Retype, without changes, every line from the line that contains "Given: Toggle the" through the final line of the records. Exclude pictures.
** RECORD EXTRACTS follows **
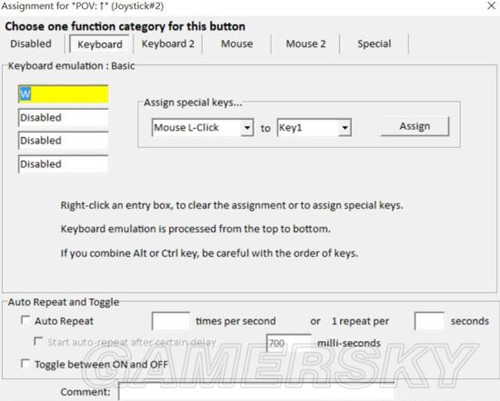Select the second Disabled entry box
This screenshot has width=500, height=401.
coord(63,117)
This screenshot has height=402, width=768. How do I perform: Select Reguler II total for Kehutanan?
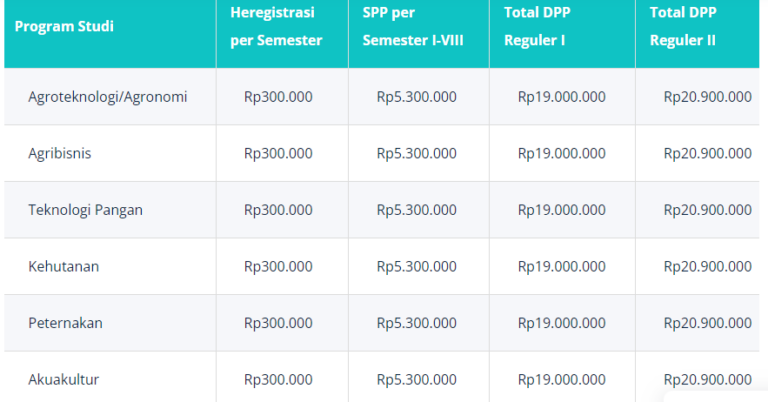point(707,267)
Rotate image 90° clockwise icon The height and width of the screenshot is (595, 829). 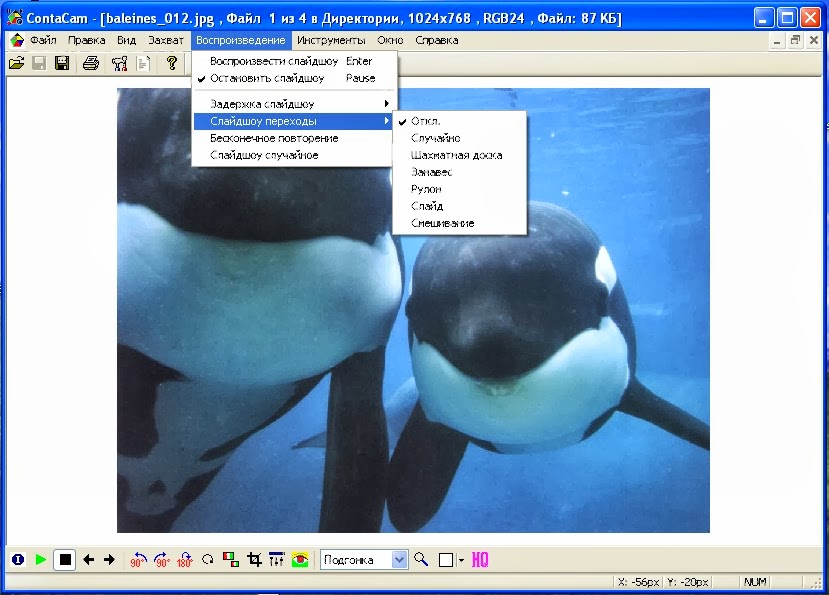tap(162, 560)
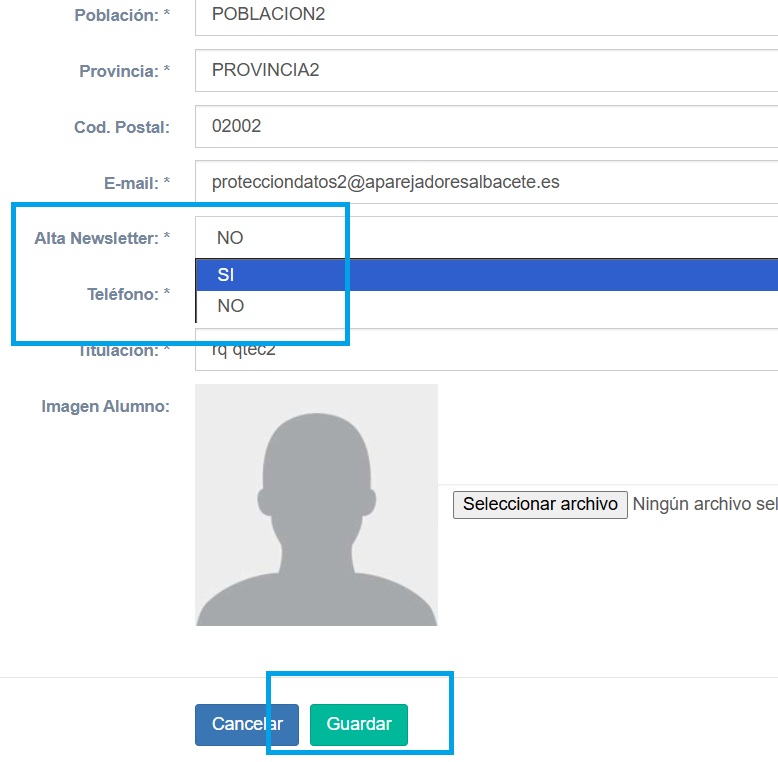Choose NO from the open options list
The height and width of the screenshot is (762, 778).
point(485,306)
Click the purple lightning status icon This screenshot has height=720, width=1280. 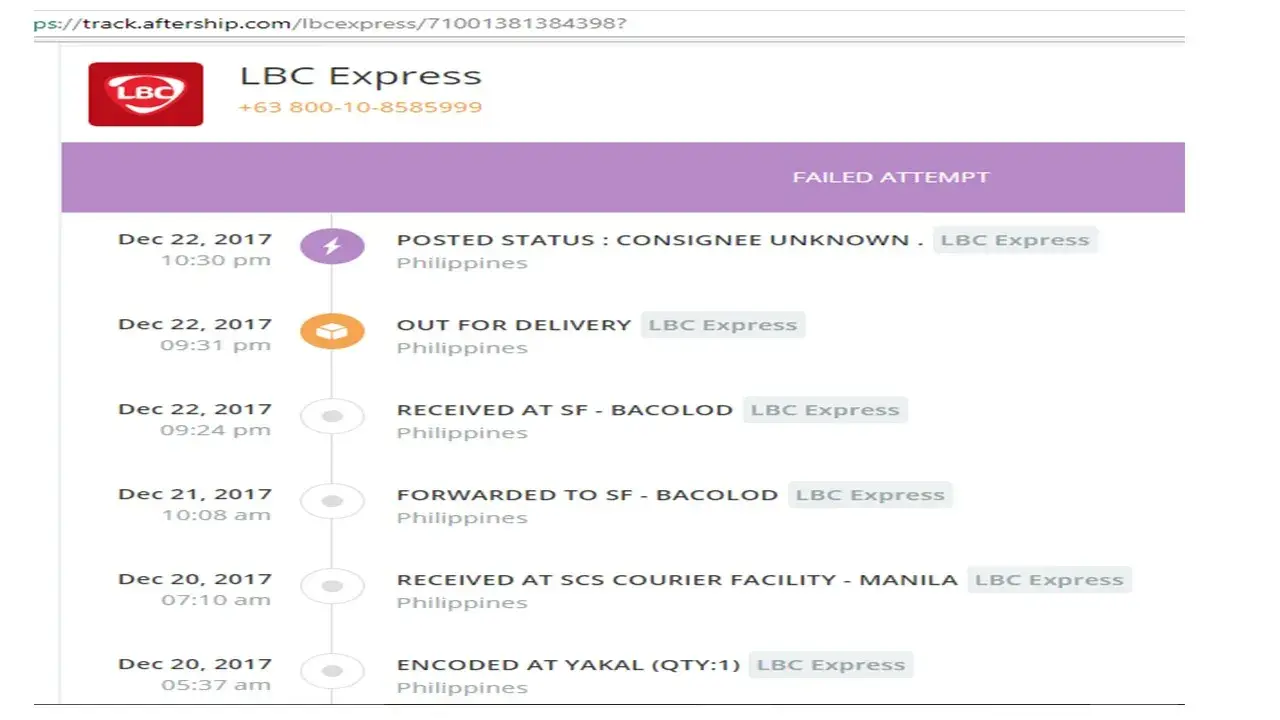pos(332,246)
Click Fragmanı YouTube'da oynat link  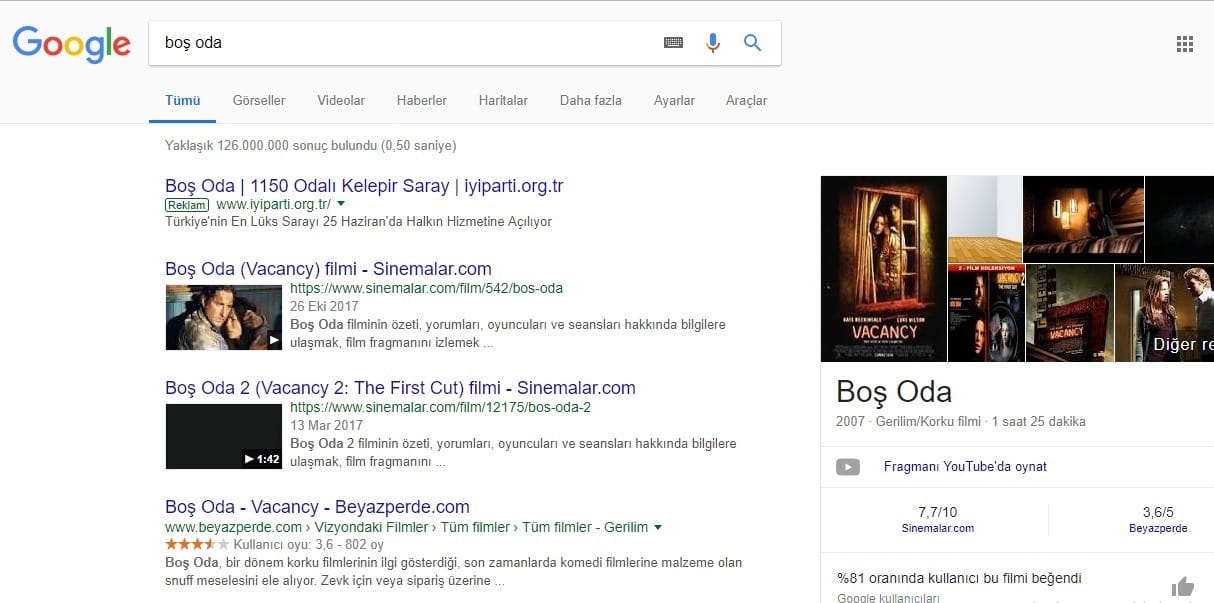[x=965, y=467]
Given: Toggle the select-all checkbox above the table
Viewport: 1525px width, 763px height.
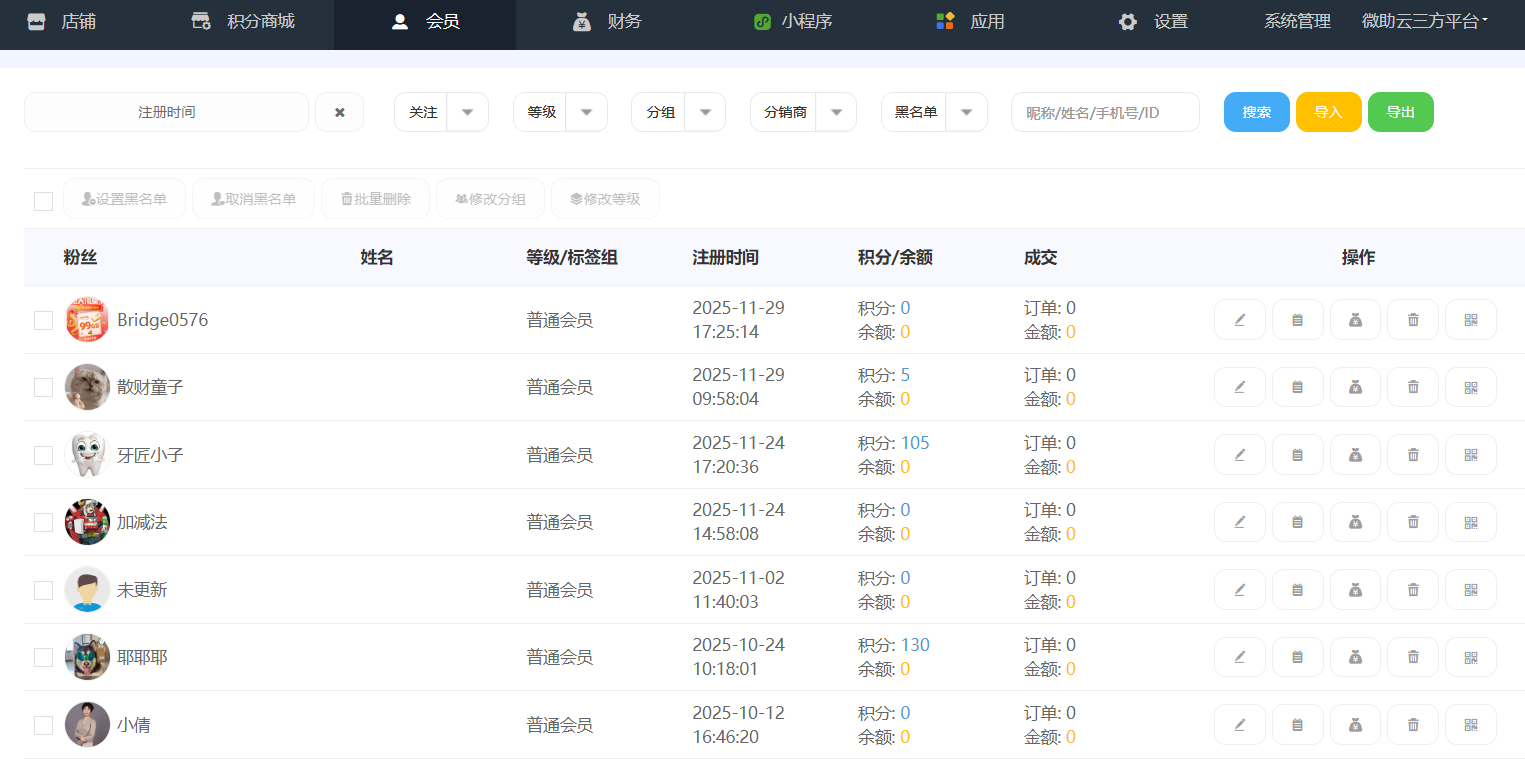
** End of RECORD EXTRACTS **
__RESPONSE TO THE EXERCISE__:
Given: Toggle the select-all checkbox above the table
Viewport: 1525px width, 763px height.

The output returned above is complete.